Task requirements:
Repeat the lines from the line with "You are a computer-use agent. Screen" to the line with "Image resolution: width=630" in the listing below, keeping both end lines and adding nothing.
━━ Records provided
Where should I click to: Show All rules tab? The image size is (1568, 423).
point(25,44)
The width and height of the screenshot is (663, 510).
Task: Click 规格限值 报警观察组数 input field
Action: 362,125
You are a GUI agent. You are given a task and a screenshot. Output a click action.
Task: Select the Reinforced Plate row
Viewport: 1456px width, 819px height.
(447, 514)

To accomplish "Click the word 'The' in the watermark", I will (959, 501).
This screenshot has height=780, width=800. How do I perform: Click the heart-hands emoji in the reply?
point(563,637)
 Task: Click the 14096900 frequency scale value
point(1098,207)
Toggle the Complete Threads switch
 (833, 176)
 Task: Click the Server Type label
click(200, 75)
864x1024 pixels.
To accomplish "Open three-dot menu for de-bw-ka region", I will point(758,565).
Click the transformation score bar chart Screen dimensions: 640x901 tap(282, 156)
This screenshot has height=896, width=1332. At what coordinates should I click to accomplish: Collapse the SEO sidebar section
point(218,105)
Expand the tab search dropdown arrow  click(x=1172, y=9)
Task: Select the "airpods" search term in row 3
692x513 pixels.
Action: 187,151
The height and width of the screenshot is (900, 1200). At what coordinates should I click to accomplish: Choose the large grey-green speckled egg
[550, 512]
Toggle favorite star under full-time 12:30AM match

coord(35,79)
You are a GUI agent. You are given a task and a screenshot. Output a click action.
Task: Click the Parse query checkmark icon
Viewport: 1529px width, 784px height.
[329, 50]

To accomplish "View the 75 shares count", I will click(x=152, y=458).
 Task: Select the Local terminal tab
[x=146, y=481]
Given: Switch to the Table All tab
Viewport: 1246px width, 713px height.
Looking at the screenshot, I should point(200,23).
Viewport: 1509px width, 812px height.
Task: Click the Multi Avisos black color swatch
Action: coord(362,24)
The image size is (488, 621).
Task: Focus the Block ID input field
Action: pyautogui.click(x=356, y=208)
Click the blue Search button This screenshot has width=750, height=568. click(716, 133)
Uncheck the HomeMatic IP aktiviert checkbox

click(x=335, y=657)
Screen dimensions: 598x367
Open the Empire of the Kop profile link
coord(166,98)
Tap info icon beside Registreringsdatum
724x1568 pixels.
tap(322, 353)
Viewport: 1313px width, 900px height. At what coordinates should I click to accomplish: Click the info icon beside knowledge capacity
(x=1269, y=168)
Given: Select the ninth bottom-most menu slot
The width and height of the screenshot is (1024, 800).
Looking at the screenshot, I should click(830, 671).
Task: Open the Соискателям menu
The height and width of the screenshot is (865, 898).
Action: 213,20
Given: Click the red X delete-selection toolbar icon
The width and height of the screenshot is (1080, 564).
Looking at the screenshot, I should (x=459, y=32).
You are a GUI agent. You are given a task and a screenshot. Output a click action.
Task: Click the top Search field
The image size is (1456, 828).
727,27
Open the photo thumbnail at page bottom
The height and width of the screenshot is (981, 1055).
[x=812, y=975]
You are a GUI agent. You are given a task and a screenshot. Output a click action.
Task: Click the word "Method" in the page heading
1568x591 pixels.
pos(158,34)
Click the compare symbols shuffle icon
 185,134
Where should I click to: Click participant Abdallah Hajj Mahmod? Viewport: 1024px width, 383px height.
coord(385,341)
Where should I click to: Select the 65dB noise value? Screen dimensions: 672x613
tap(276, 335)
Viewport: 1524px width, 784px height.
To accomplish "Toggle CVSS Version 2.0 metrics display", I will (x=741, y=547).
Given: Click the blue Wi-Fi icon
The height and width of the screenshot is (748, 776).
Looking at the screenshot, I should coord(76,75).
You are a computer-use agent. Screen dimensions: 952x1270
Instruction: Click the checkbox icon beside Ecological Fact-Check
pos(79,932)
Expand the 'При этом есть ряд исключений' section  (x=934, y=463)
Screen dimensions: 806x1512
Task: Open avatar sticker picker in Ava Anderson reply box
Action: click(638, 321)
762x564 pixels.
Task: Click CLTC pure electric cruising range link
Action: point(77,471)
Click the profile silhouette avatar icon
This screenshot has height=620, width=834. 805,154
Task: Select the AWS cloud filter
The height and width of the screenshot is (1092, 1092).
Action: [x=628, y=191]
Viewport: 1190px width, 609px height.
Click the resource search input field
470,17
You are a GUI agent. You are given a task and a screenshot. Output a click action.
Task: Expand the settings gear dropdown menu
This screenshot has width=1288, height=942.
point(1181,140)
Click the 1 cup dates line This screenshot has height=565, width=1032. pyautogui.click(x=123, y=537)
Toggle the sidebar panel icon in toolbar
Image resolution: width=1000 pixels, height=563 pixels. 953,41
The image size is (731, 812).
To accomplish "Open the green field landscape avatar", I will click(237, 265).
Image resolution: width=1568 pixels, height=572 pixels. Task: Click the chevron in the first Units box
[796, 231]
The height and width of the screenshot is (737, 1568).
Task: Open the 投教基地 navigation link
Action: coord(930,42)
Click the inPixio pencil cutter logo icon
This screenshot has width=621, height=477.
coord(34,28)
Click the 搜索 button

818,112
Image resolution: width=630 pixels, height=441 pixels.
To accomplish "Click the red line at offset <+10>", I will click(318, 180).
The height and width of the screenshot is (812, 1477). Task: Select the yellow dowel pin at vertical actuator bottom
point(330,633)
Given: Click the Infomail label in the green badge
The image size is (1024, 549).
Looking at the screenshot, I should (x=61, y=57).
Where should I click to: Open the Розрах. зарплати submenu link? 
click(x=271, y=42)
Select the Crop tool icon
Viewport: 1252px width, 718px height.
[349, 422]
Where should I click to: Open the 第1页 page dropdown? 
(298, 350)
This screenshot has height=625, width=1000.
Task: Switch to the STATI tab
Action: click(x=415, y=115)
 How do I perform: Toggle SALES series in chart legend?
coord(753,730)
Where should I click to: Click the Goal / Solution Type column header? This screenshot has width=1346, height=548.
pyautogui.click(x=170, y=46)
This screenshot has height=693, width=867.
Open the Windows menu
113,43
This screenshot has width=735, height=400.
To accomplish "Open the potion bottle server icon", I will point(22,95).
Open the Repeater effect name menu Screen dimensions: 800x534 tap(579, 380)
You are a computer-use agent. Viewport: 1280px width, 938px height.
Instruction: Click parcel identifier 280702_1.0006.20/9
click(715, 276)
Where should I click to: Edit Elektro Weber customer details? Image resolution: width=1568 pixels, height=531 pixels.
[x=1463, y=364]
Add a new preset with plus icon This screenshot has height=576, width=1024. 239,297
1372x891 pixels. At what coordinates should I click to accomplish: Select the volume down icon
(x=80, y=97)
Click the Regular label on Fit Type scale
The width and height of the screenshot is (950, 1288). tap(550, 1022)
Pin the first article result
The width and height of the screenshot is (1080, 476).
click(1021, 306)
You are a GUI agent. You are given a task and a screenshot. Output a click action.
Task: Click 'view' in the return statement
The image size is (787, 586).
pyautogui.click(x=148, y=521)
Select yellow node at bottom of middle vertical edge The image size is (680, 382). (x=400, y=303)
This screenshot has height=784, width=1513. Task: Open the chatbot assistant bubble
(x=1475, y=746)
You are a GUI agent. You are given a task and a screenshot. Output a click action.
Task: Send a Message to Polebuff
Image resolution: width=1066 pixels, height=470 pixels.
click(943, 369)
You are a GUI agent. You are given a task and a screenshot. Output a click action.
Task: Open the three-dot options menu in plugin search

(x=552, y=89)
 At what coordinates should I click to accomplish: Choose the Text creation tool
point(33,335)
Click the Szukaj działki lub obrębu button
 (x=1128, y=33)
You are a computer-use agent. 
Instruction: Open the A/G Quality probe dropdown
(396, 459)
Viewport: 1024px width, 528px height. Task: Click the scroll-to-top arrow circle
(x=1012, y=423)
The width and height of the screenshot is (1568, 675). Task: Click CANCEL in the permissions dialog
━━━━
Completed task:
You are a computer-use agent. Screen dimensions: 952x1270
Instruction: Click the checkbox icon beside Ecological Fact-Check
pos(79,932)
Expand the 'При этом есть ряд исключений' section  (x=934, y=463)
Screen dimensions: 806x1512
Task: Open avatar sticker picker in Ava Anderson reply box
Action: click(638, 321)
762x564 pixels.
Task: Click CLTC pure electric cruising range link
Action: point(77,471)
Click the profile silhouette avatar icon
This screenshot has height=620, width=834. 805,154
Task: Select the AWS cloud filter
The height and width of the screenshot is (1092, 1092).
Action: [x=628, y=191]
Viewport: 1190px width, 609px height.
Click the resource search input field
470,17
You are a GUI agent. You are given a task and a screenshot. Output a click action.
Task: Expand the settings gear dropdown menu
This screenshot has width=1288, height=942.
point(1181,140)
Click the 1 cup dates line This screenshot has height=565, width=1032. pyautogui.click(x=123, y=537)
Toggle the sidebar panel icon in toolbar
Image resolution: width=1000 pixels, height=563 pixels. 953,41
The image size is (731, 812).
To accomplish "Open the green field landscape avatar", I will click(237, 265).
Image resolution: width=1568 pixels, height=572 pixels. Task: Click the chevron in the first Units box
[796, 231]
The height and width of the screenshot is (737, 1568).
Task: Open the 投教基地 navigation link
Action: coord(930,42)
Click the inPixio pencil cutter logo icon
This screenshot has width=621, height=477.
coord(34,28)
Click the 搜索 button

818,112
Image resolution: width=630 pixels, height=441 pixels.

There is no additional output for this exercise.